(Stored entries)
--- START ---

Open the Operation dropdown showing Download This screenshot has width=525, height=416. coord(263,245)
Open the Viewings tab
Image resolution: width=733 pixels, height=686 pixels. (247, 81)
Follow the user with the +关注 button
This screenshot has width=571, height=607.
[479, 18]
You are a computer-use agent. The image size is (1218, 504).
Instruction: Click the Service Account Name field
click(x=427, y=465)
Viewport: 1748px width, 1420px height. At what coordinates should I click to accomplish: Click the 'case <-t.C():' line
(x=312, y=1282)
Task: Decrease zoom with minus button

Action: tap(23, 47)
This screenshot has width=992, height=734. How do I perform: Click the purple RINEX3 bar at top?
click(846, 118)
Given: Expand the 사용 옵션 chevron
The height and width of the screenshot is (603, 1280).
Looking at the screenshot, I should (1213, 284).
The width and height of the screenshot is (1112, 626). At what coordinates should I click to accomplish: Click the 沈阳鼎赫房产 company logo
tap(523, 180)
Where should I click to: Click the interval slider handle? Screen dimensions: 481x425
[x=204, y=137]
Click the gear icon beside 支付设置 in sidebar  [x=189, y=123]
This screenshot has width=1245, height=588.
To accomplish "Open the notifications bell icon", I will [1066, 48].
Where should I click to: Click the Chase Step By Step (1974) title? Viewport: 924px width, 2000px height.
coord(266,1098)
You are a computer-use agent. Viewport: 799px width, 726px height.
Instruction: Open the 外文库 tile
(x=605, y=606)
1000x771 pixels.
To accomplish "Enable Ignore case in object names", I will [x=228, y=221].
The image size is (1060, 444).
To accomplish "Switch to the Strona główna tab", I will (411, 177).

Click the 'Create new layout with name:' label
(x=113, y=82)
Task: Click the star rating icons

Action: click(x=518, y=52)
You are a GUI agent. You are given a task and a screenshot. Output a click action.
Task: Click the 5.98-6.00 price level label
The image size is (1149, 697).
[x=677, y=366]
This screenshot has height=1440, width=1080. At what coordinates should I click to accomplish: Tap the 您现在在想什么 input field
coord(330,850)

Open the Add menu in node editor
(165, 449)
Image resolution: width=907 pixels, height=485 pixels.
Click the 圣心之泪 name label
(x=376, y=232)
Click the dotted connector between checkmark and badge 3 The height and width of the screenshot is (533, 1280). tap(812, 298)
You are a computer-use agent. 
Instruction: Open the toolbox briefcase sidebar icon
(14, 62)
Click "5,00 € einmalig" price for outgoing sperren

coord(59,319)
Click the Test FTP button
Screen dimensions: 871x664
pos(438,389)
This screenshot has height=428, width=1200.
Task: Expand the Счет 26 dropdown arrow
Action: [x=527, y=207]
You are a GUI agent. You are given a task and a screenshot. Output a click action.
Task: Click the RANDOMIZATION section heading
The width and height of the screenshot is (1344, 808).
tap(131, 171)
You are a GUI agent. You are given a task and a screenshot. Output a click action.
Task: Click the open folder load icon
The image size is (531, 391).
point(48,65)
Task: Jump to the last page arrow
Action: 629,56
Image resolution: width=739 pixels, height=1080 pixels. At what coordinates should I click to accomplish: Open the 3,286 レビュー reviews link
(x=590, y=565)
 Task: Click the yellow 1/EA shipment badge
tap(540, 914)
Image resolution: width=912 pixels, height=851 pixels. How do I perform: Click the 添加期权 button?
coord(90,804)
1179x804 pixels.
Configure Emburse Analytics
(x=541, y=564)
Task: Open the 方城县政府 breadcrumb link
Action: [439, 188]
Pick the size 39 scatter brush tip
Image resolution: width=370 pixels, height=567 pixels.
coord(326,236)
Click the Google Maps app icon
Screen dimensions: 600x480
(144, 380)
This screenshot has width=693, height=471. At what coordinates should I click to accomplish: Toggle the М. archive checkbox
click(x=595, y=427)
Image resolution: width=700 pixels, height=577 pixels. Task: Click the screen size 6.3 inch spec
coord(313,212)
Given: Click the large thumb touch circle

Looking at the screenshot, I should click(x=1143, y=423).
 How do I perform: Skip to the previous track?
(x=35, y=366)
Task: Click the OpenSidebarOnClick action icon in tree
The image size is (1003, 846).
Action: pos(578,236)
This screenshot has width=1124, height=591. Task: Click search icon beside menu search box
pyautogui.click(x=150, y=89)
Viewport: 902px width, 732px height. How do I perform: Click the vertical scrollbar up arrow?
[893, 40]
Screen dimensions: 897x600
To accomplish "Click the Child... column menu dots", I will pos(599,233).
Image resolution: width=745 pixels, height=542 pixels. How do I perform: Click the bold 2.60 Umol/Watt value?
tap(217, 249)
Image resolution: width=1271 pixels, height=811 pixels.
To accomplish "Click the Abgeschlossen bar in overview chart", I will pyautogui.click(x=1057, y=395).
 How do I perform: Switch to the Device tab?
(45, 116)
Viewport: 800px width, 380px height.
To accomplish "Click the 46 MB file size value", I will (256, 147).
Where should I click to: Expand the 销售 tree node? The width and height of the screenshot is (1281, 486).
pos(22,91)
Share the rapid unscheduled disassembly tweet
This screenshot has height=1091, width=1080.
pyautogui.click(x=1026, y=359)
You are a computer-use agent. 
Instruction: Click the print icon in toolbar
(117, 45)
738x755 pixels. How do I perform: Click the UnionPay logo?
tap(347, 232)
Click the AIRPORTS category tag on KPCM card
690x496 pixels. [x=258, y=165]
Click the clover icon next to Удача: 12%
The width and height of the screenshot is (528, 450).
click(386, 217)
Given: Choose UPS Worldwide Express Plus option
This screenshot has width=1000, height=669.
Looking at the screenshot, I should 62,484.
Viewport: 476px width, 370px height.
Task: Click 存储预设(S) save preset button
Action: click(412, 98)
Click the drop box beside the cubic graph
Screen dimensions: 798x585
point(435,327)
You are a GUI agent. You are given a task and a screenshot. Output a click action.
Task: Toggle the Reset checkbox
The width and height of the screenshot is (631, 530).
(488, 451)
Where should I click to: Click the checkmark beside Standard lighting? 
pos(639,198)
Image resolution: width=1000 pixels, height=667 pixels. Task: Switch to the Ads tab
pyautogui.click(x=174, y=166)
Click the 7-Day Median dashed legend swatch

--- END ---

Work required.
Look through the entries above for the word "will". Copy every line where it shows up.

Task solution.
To accomplish "Open the notifications bell icon", I will [1066, 48].
To accomplish "Enable Ignore case in object names", I will [x=228, y=221].
To accomplish "Switch to the Strona główna tab", I will (411, 177).
To accomplish "Click the Child... column menu dots", I will pos(599,233).
To accomplish "Click the Abgeschlossen bar in overview chart", I will pyautogui.click(x=1057, y=395).
To accomplish "Click the 46 MB file size value", I will (256, 147).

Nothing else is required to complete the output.